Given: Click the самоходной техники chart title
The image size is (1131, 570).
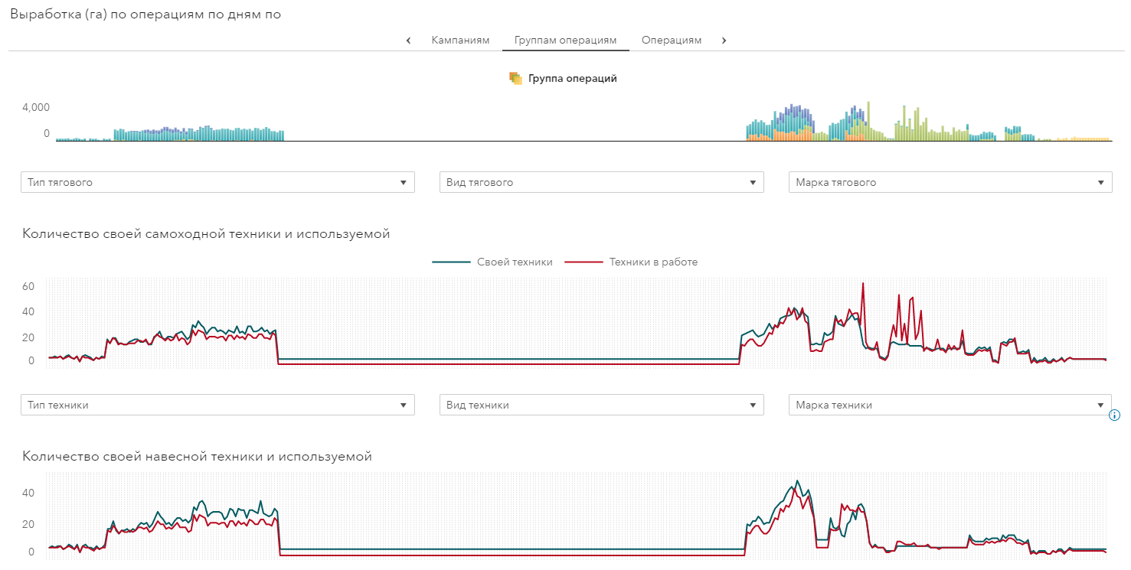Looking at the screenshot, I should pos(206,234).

---*---

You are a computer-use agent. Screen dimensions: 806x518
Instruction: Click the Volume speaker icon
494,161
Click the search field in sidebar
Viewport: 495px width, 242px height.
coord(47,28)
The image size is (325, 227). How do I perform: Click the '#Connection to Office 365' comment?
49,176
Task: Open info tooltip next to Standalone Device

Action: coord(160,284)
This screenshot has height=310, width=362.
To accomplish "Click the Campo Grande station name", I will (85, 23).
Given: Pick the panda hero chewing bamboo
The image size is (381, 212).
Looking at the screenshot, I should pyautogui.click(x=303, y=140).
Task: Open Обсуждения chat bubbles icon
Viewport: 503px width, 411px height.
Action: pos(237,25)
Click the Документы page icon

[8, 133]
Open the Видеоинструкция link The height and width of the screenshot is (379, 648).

---*---

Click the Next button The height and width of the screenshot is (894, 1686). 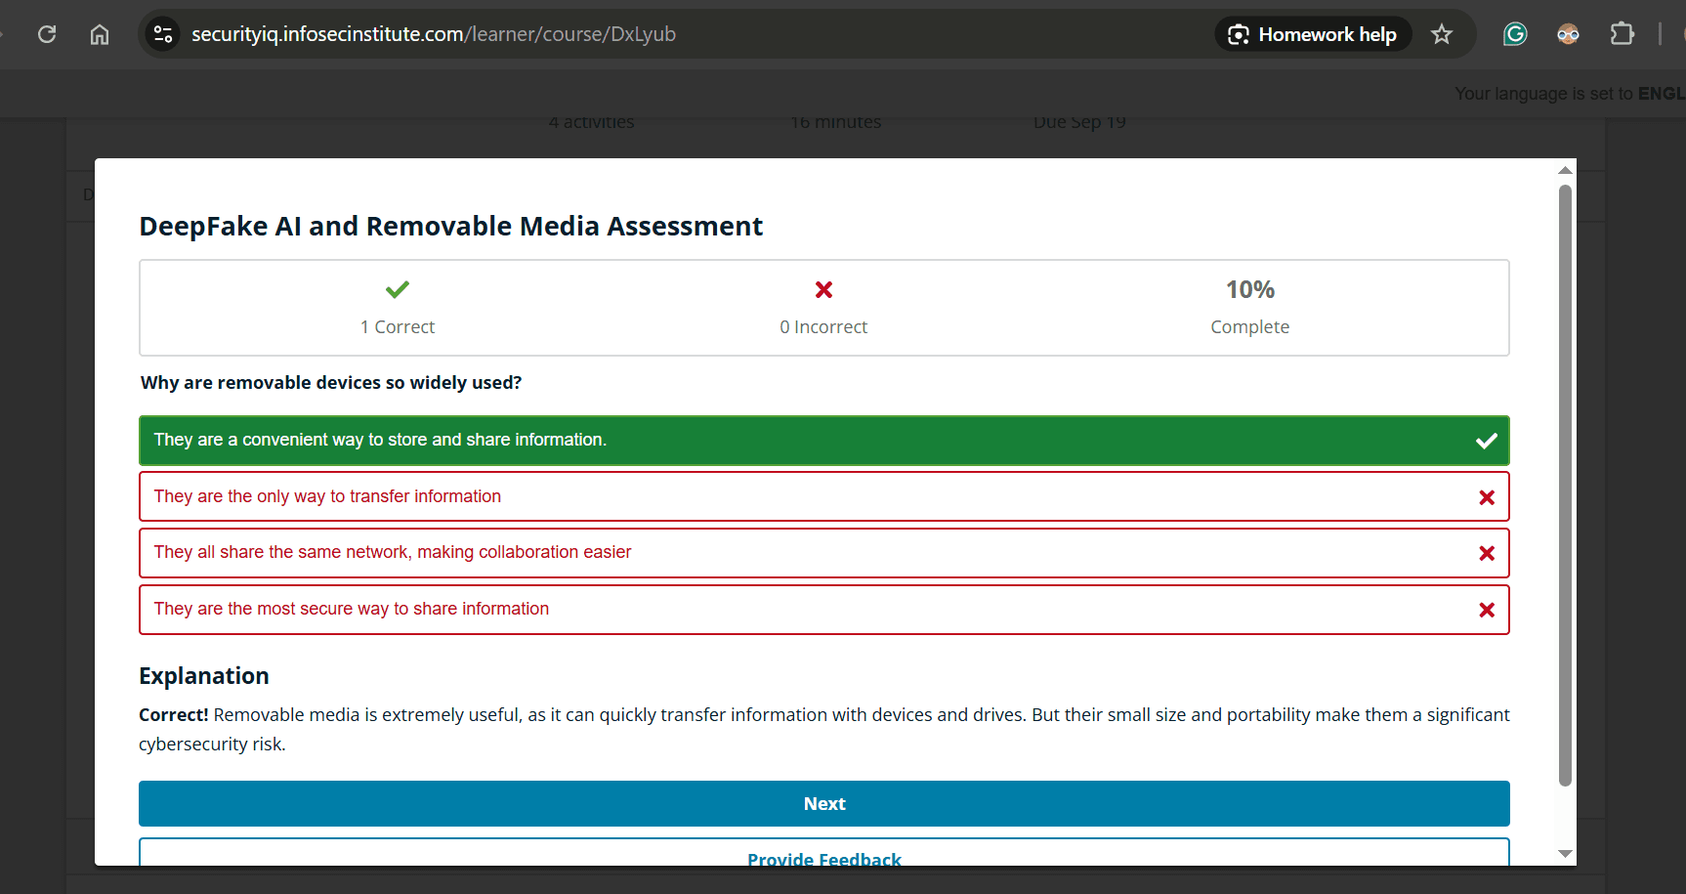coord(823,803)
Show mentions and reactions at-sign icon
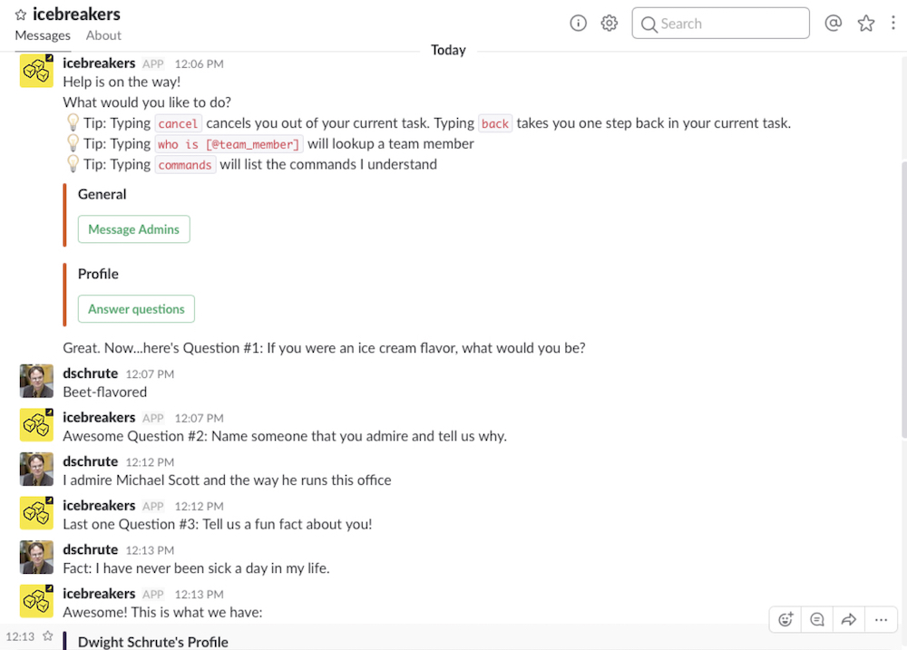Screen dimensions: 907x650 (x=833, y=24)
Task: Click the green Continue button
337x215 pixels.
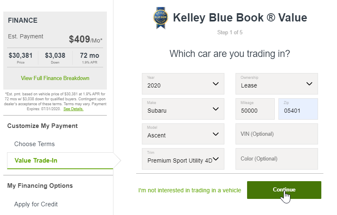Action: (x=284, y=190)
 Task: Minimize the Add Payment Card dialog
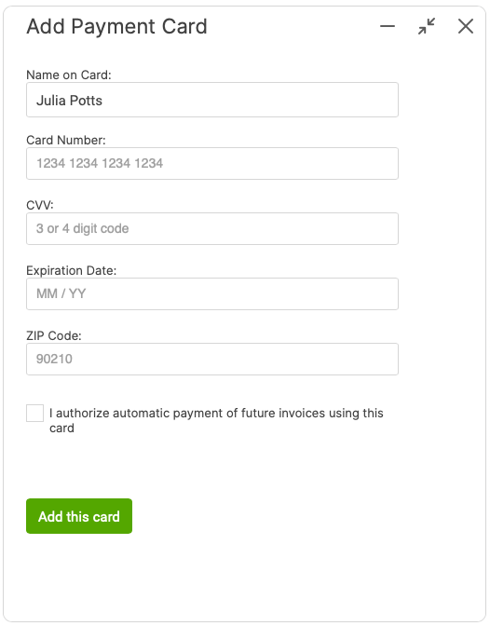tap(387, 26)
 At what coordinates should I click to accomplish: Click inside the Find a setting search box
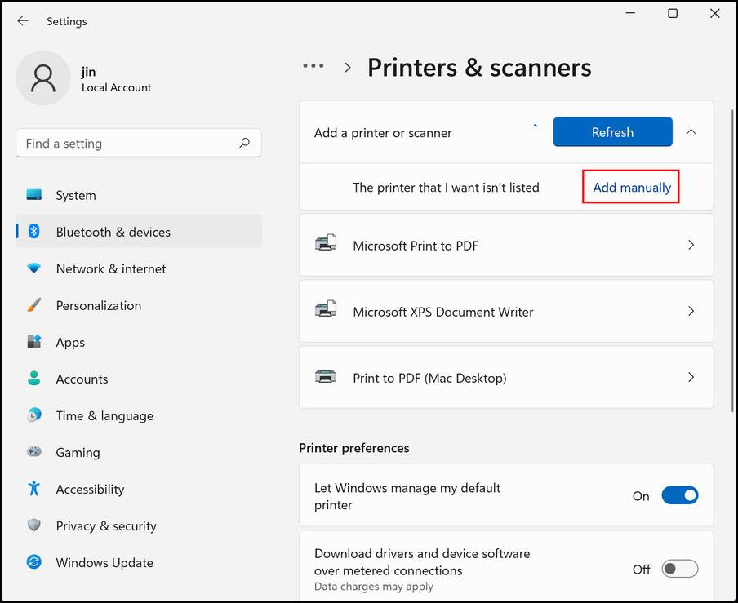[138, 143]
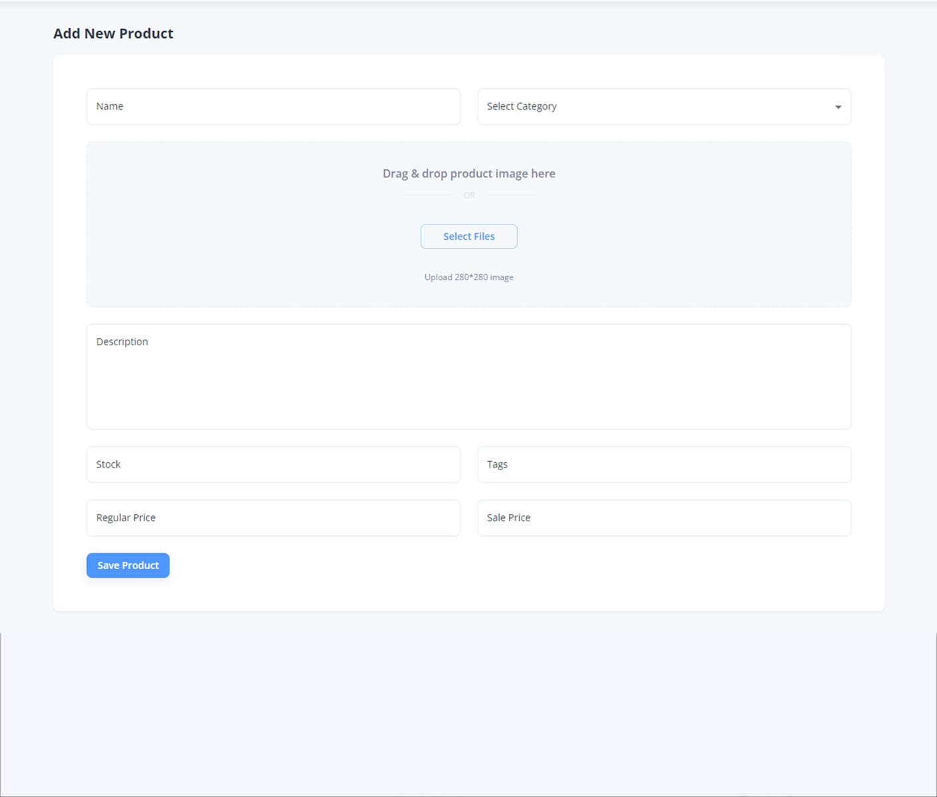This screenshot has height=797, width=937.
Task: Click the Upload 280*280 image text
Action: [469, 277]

---*---

__Work task__. Of all the entries above, repeat only the lines from the line that has "The image size is (325, 227)." to the line that has "Open the Видеоинструкция", both lines included, exactly.

__Written response__.
The image size is (325, 227). How do I perform: Click the '#Connection to Office 365' comment?
49,176
Task: Open info tooltip next to Standalone Device

Action: coord(160,284)
This screenshot has height=310, width=362.
To accomplish "Click the Campo Grande station name", I will (85, 23).
Given: Pick the panda hero chewing bamboo
The image size is (381, 212).
Looking at the screenshot, I should pyautogui.click(x=303, y=140).
Task: Open Обсуждения chat bubbles icon
Viewport: 503px width, 411px height.
Action: pos(237,25)
Click the Документы page icon

[8, 133]
Open the Видеоинструкция link The height and width of the screenshot is (379, 648).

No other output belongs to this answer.